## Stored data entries
◇ ◇ ◇ ◇ ◇

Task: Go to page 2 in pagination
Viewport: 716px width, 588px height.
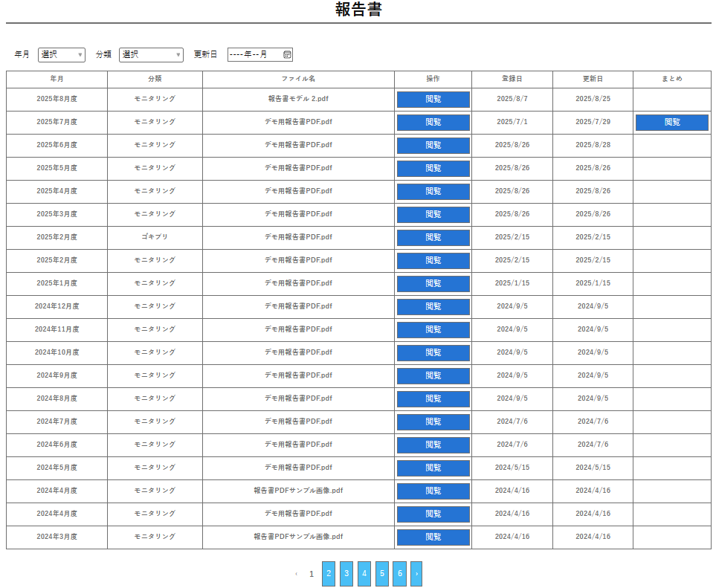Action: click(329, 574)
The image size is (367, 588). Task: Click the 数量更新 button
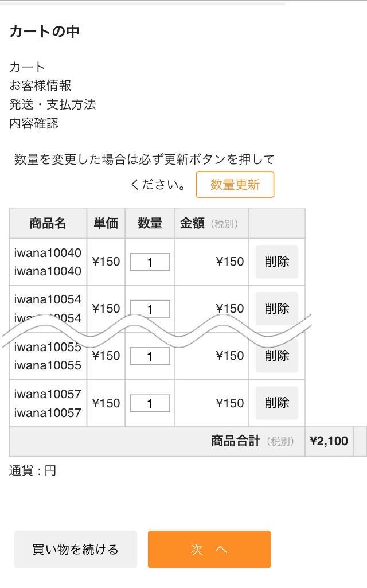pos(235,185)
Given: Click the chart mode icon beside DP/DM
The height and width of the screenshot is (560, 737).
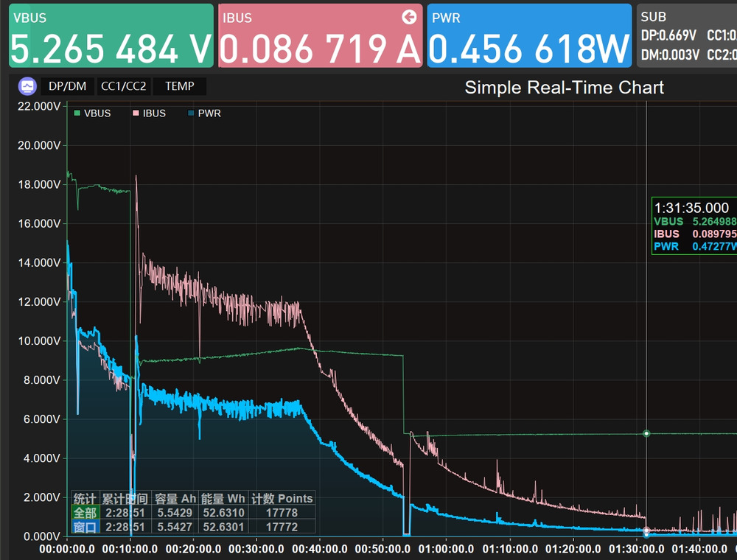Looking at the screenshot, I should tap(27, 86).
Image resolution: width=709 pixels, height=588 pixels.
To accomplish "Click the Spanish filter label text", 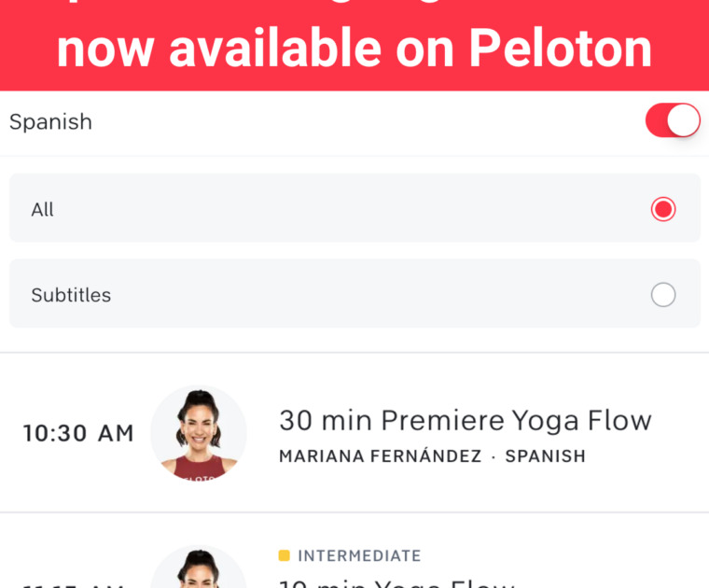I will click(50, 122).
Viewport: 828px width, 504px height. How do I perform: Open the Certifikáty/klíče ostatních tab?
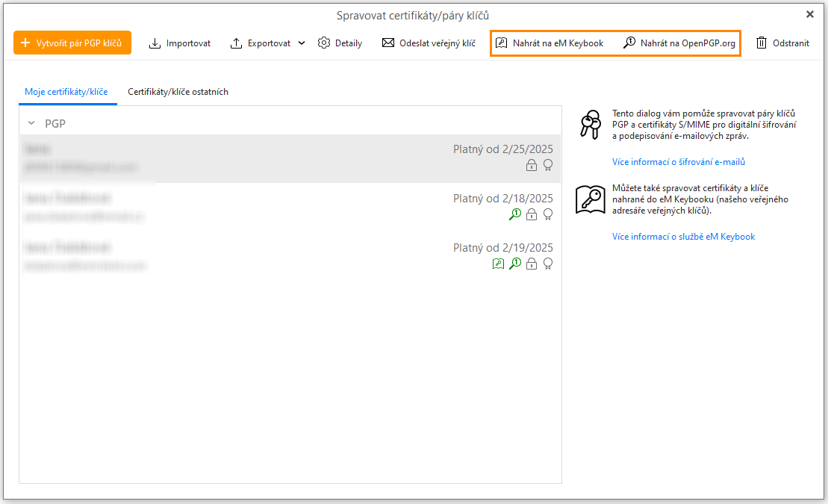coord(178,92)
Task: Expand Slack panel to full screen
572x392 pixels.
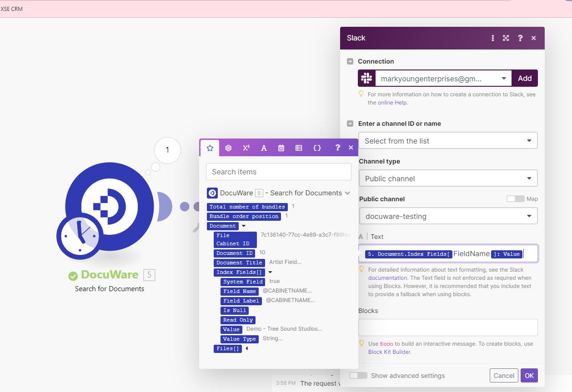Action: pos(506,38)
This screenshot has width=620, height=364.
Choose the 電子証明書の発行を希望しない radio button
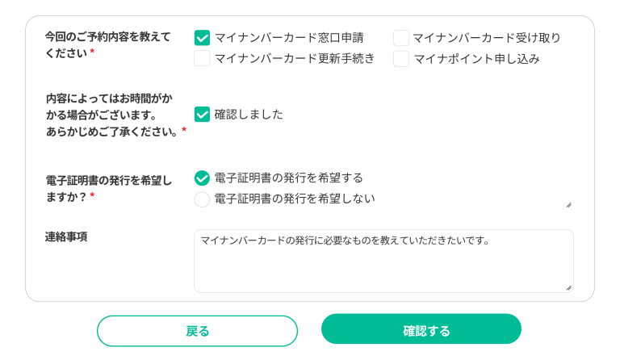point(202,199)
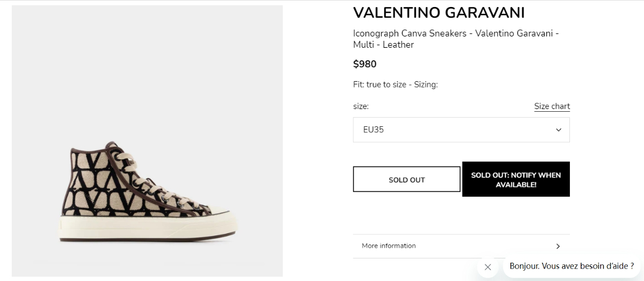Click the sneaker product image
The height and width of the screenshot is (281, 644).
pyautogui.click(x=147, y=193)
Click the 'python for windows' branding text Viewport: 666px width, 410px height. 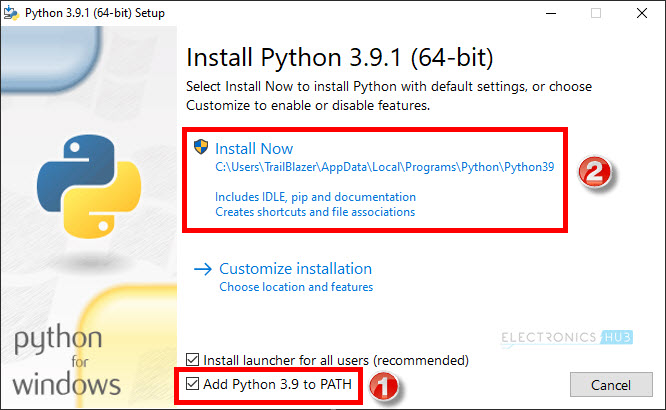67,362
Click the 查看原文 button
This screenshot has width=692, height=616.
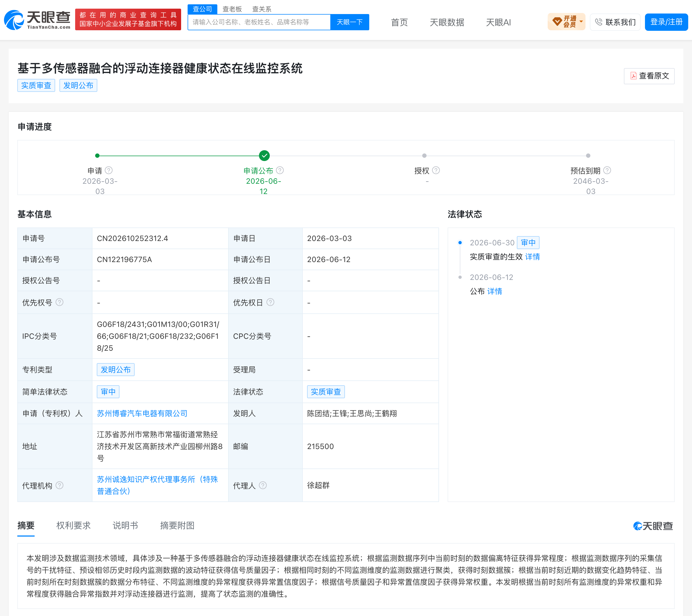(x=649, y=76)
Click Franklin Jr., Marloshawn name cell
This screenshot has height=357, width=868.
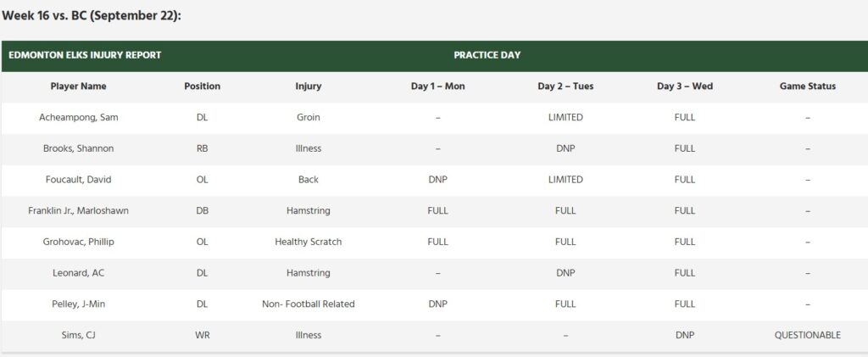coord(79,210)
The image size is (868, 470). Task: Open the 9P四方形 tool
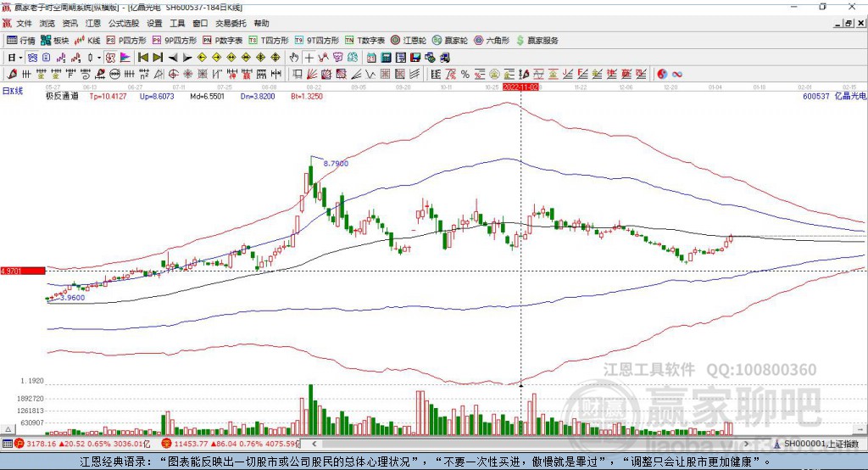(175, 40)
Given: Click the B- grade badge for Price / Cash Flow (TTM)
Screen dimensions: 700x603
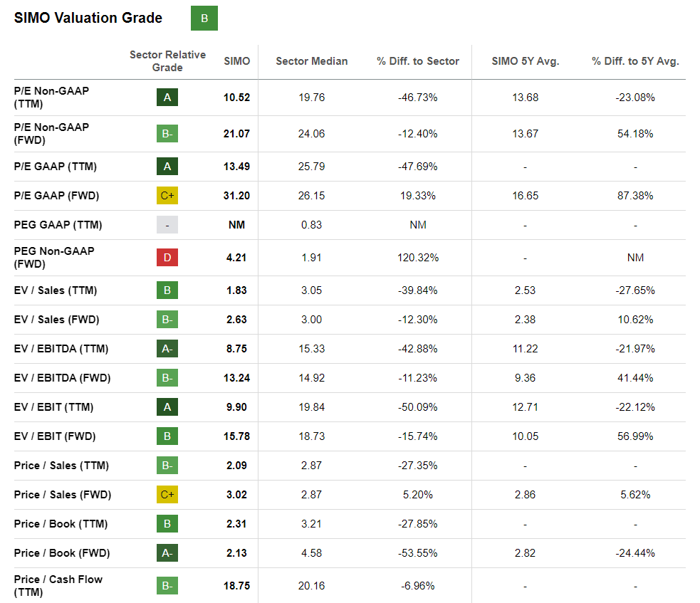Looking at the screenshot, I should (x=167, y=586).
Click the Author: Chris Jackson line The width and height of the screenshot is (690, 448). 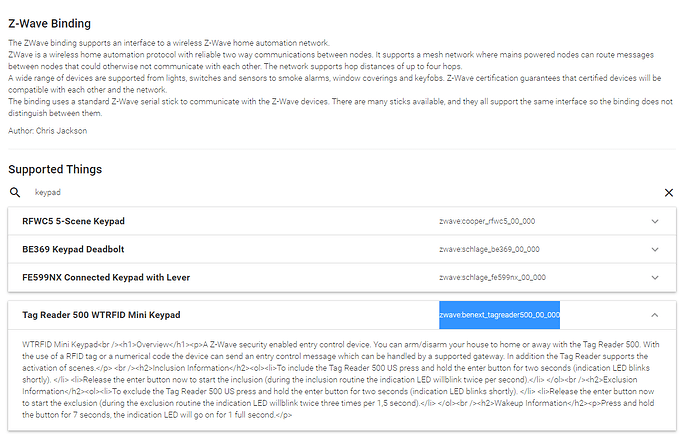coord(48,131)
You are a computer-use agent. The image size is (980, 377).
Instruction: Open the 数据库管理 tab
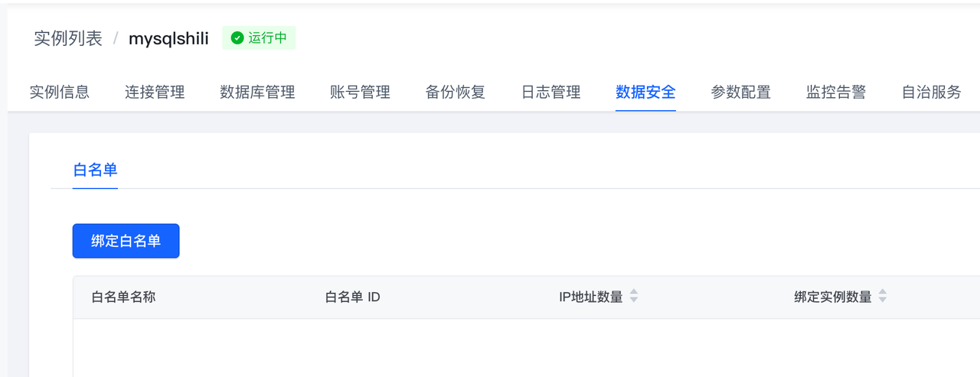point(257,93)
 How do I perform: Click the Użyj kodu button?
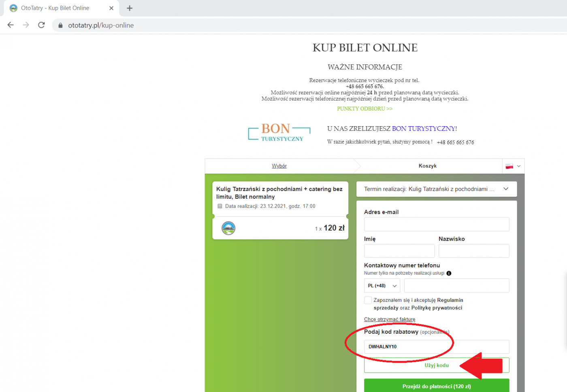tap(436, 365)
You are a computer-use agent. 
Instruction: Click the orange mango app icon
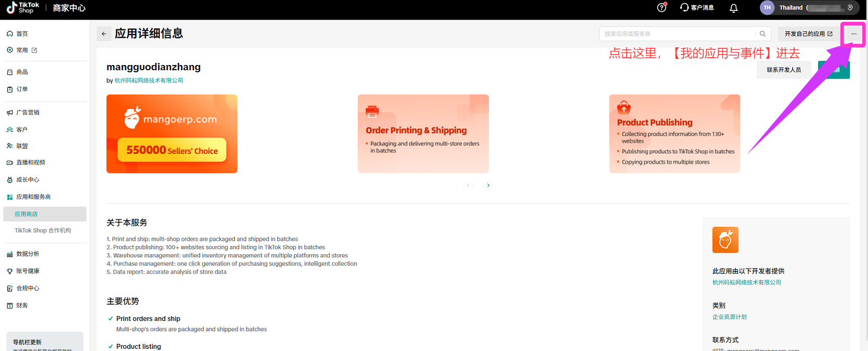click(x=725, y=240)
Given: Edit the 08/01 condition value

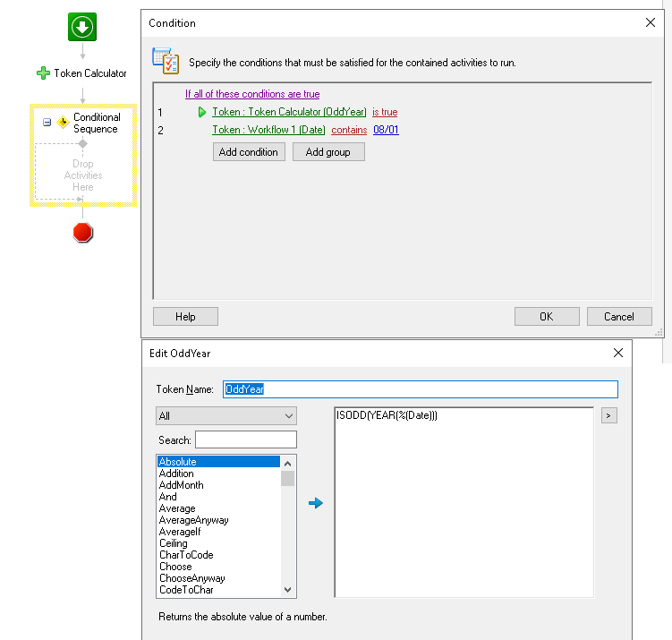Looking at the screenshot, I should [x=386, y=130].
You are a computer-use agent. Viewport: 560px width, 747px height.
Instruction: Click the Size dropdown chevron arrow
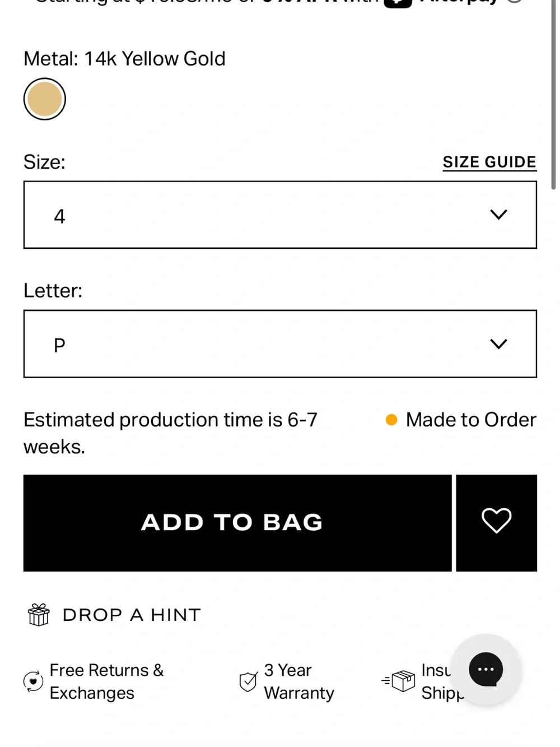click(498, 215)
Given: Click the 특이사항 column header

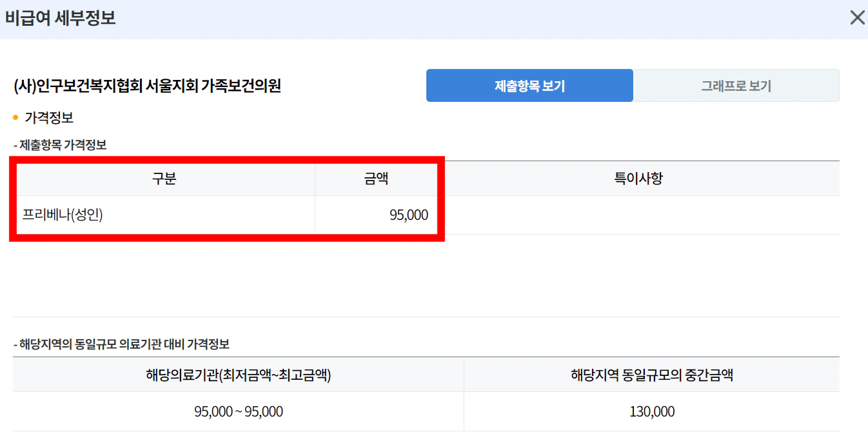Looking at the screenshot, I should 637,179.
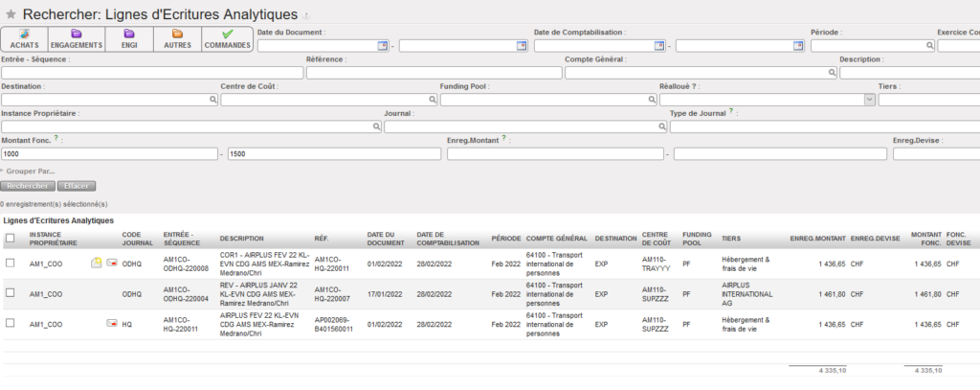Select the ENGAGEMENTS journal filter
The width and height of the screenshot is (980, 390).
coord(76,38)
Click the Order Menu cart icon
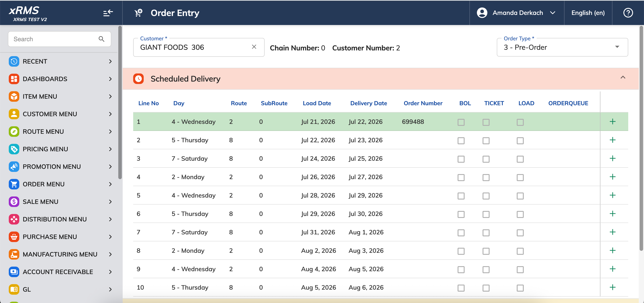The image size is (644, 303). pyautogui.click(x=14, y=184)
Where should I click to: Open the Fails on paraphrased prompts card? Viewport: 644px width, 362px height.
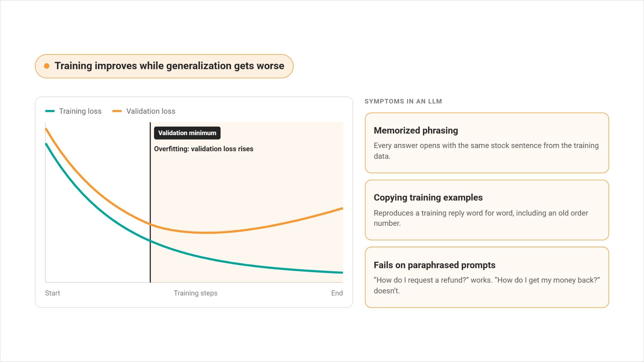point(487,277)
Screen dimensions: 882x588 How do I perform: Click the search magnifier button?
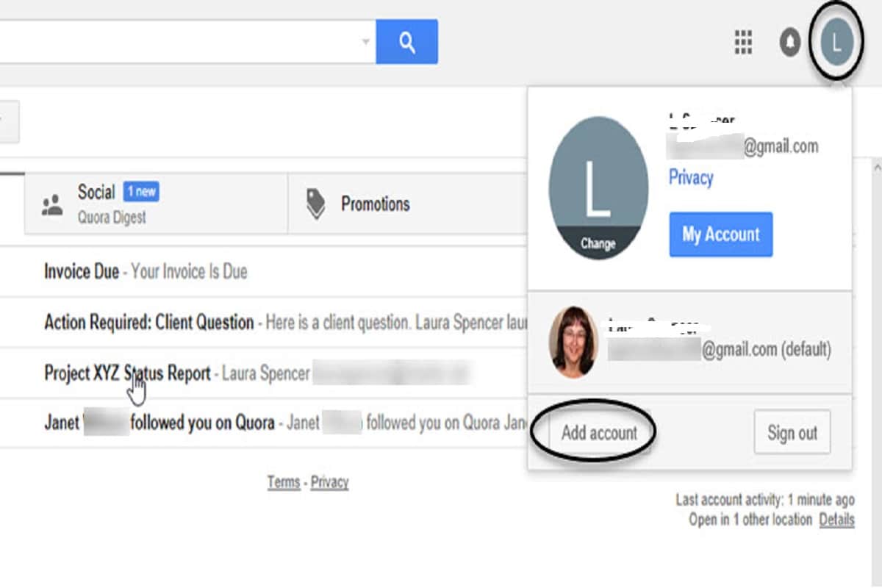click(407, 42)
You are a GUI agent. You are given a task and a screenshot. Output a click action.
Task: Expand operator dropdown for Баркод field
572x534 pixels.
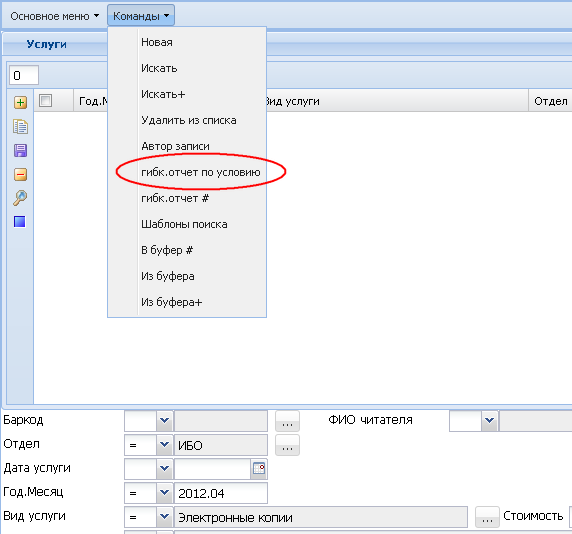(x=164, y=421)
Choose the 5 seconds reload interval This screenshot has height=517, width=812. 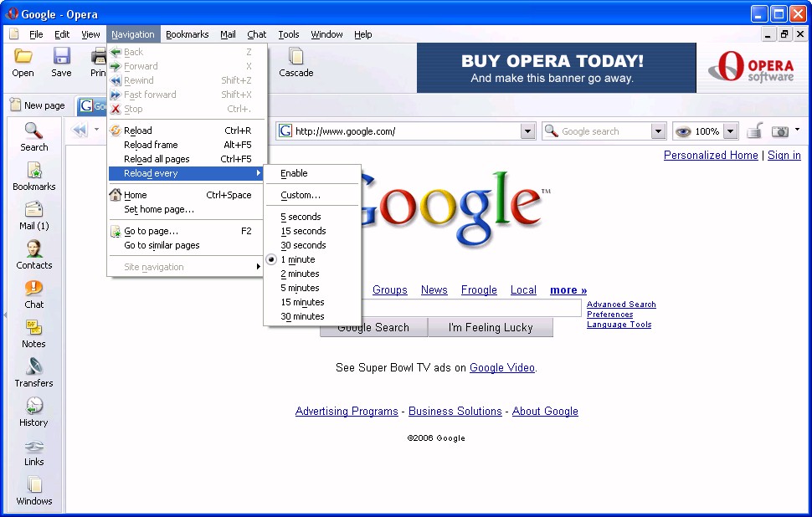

◇ ◇ ◇ ◇ ◇

## What the task requires
To complete this exercise, transcribe exactly the lines above from the one that holds "Viewport: 828px width, 504px" through the one that holds "This screenshot has width=620, height=364.". Pictures stay out.

## Result of the task
Viewport: 828px width, 504px height. How do I perform: Open the Certifikáty/klíče ostatních tab?
coord(178,92)
Task: Expand Slack panel to full screen
572x392 pixels.
Action: pos(506,38)
This screenshot has width=620, height=364.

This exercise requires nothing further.